# TC 30 No Glow Plug Light No Crank



## MikeNTex (Apr 8, 2017)

I have a 2007 NH TC 30 

Went to start glow plug light didn't come on and wouldn't crank. 

Checks so far. Battery Good, Ignition Switch Good. Will crank with remote start switch. Checked B/W wire at glow plugs has voltage, even though the glow plug light won't come on.

Suspect relay but which one.


----------



## tcreeley (Jan 2, 2012)

fuses? fusible link? safety switch on seat?

http://www.messicks.com/nh/58343

electrical diagrams


----------



## MikeNTex (Apr 8, 2017)

Back to square


Installed the new safety switch and used the tractor for a couple of days. Parked tractor Saturday, went to start Tue and same condition as before. No Glow Plug Light, No Warning Buzzer, No Start.

Checked the wiring at the relay. It has four Wires, Red/Black, White, Yellow/Red, and black.

The wiring diagram I have shows the:
The Red/Black tied in to B/W from ignition switch and has power when key moved to start position.

The White wire shows going to starter.

The Yellow/Red Wire goes to multiple places.

The Black wire appears to be a ground.

If I apply power to the Yellow/Red wire, the engine will crank but not start.

Any ideas.


----------



## tcreeley (Jan 2, 2012)

Just ideas: 
Sometimes you need to replace the fusible link, red wire that goes from starter terminal to connector.

The 5 amp fuse deals with fuel solenoid, safety start circuit, instrumental panel, gauges, indicator lights, alternator, - I've had that one blow on me.

www.tractorbynet.com is another forum with more TC30 threads, That might help.

Good luck


----------



## MikeNTex (Apr 8, 2017)

4-22-2017

Tcreeley – Thanks for the response.

The fuse link is good as are all the fuses.

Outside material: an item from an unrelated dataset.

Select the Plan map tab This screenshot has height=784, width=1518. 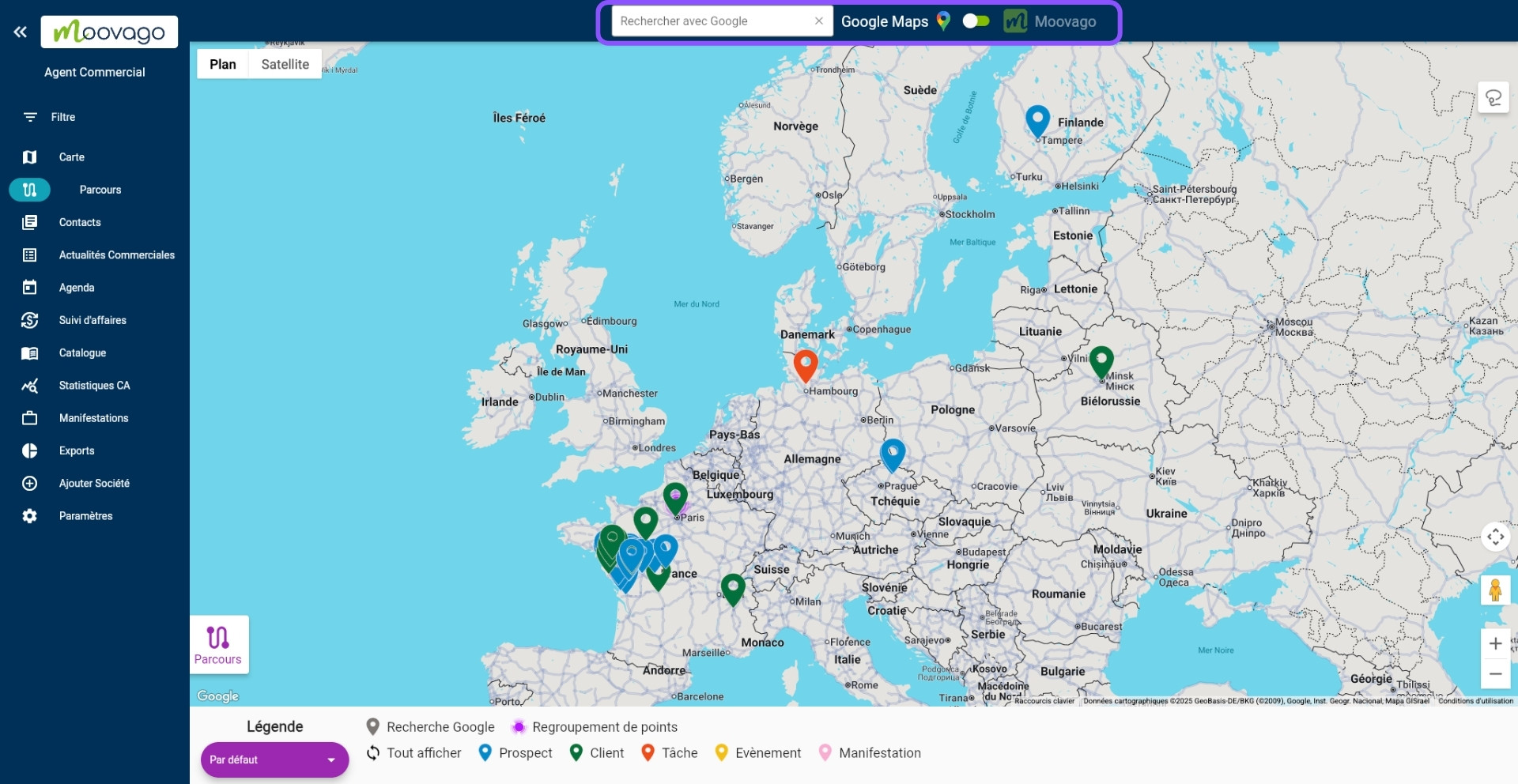pos(223,63)
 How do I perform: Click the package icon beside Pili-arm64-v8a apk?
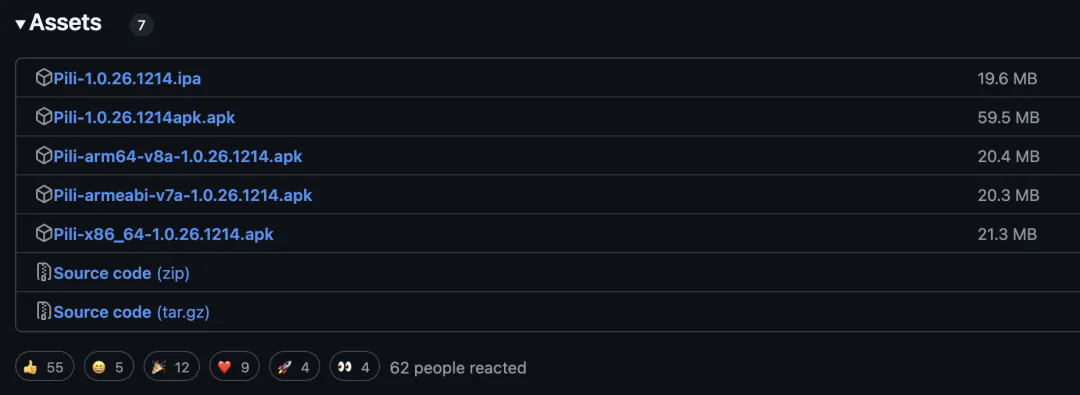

One thing when the ignition switch is turned back or to start, power is applied to the glow plugs even though the light will not come on. (Bulb is good)

I can apply power to the Y/R wire on the Safety Start Switch or Jump the R/B to the White and the engine will crank.


----------



## tcreeley (Jan 2, 2012)

Here is some reading up that may help-
Old threads that may help from another site.

http://www.tractorbynet.com/forums/new-holland-owning-operating/124642-tc33d-wont-start.html

http://www.tractorbynet.com/forums/new-holland-owning-operating/328771-tc30-wont-start-6.html

http://www.tractorbynet.com/forums/new-holland-owning-operating/267262-tc30-wont-crank-over.html

http://www.tractorbynet.com/search/?q=NH TC 30 wouldn't crank.


----------



## MikeNTex (Apr 8, 2017)

My NH TC30 is running again. But I am still puzzled by the cause or condition. When I installed the new start safety switch the tractor started and ran. But when I engaged the trans the engine stalled. I tried a couple of more times and it would start but stall when I tried to engage the trans. Taking a quick look I discovered I had failed to reconnect the seat switch. So I reconnected the seat switch, tractor started and everything worked fine and I used it for a couple of days with no problems so I assumed the start safety switch had resolved the problem.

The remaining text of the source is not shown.